*** Supplied text ***

"In absence of a sufficiently told story, the primary image that we’re left with is Stewart on her phone or trying on beautiful clothing"
As Olivier Assayas’ latest film tells us, the personal shoppers of celebrities hold a ghostly status behind the scenes of glitz and glamour. Constantly on the move from designers to penthouse suites, they work quietly and the only evidence shows in the clothes that grace the pictures of glossy magazines.
In Personal Shopper, Maureen, played by Kristen Stewart, is one of these workers, juggling her job whilst dealing with a spectral presence of her own in the form of her twin brother Lewis. Waiting for a sign of peace from him, she lingers restlessly in Paris and frequents his old house, desperate to make a spiritual connection.
Following on from his previous film The Clouds of Sils Maria (also starring Stewart), this film is quite a different creature. Sils Maria was wry, playing with the audience’s perception through a clever false narrative. Personal Shopper, on the other hand, is far more muddled. Like its predecessor, it chooses what you see. The problem is, what you see isn’t very interesting.
To give full credit to Stewart, this isn’t down to her. She’s left to carry on through with muddy dialogue and pacing that makes a snail look slow, and is undoubtedly giving it her best. Maureen’s anguish is believable and in the all too brief flashes of sarcastic humour, Stewart truly glows. Unfortunately, without strong material as in Assayas’ earlier film, Stewart sometimes slips into her old habits of dramatic blinking and stuttering, tendencies that she generally now avoids from the blockbuster days.
The film falls between dramatic attempts to link deep thoughts on the afterlife with professional jealously. Kristen Stewart’s uncanny ability to make any couture look instantly fantastic is exploited to the max here, as her wish to be someone else dominates the narrative for around half an hour. This results in plenty of shots of the actress trying on the sort of clothes that Karl Lagerfeld probably throws to her every few weeks - certainly beautiful, but not adding to the story.

*** End of Supplied text ***
*** Provided information ***

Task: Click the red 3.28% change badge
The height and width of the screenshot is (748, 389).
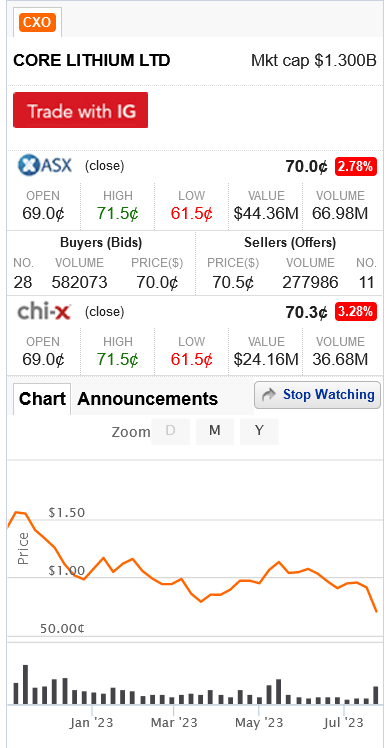Action: pos(356,312)
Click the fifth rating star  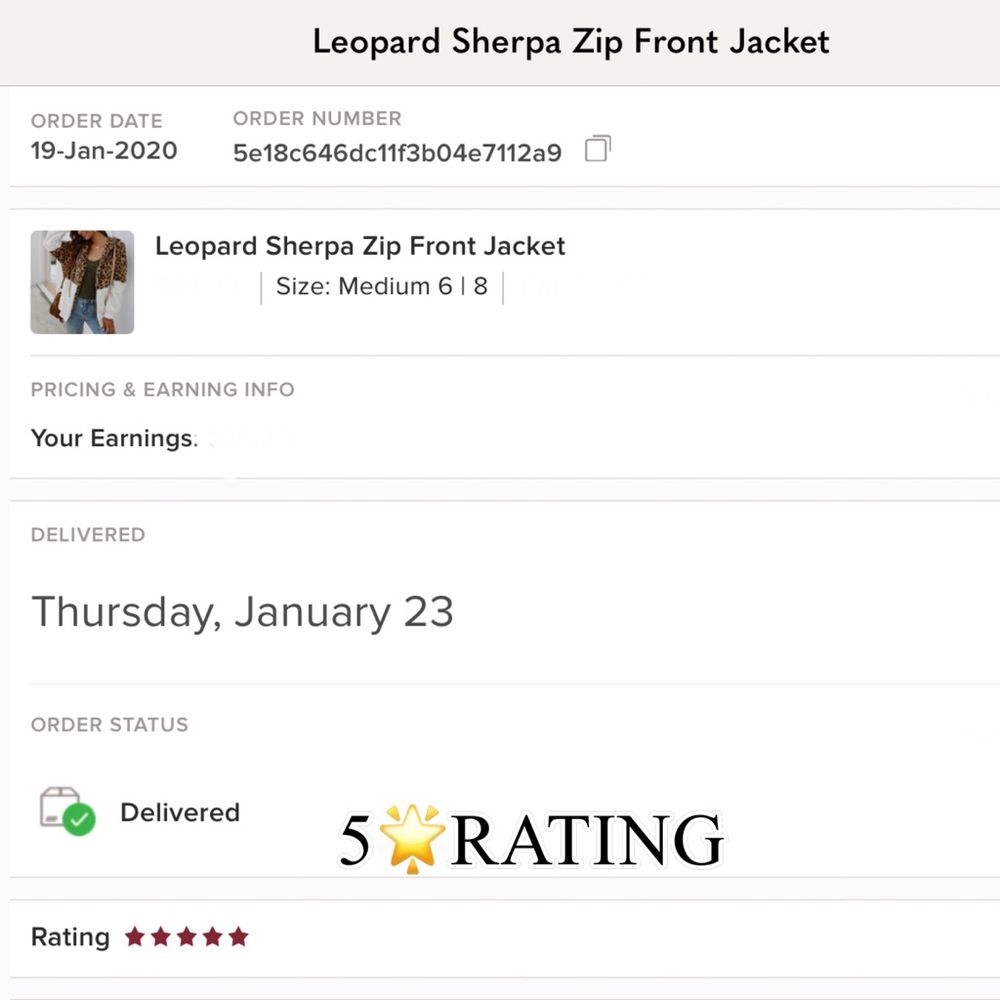click(x=239, y=937)
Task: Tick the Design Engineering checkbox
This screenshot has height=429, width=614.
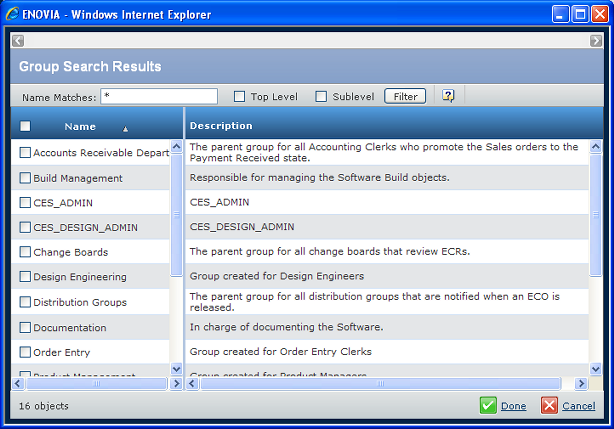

*** End of Provided information ***

* **Tasks to complete**
(a) In the film review, what is the name of Maureen's twin brother?
(b) Return the part of the film review between "Following on from" and "isn’t very interesting.", inclusive, copied word for word.

* **Solved problems**
(a) Lewis

(b)
Following on from his previous film The Clouds of Sils Maria (also starring Stewart), this film is quite a different creature. Sils Maria was wry, playing with the audience’s perception through a clever false narrative. Personal Shopper, on the other hand, is far more muddled. Like its predecessor, it chooses what you see. The problem is, what you see isn’t very interesting.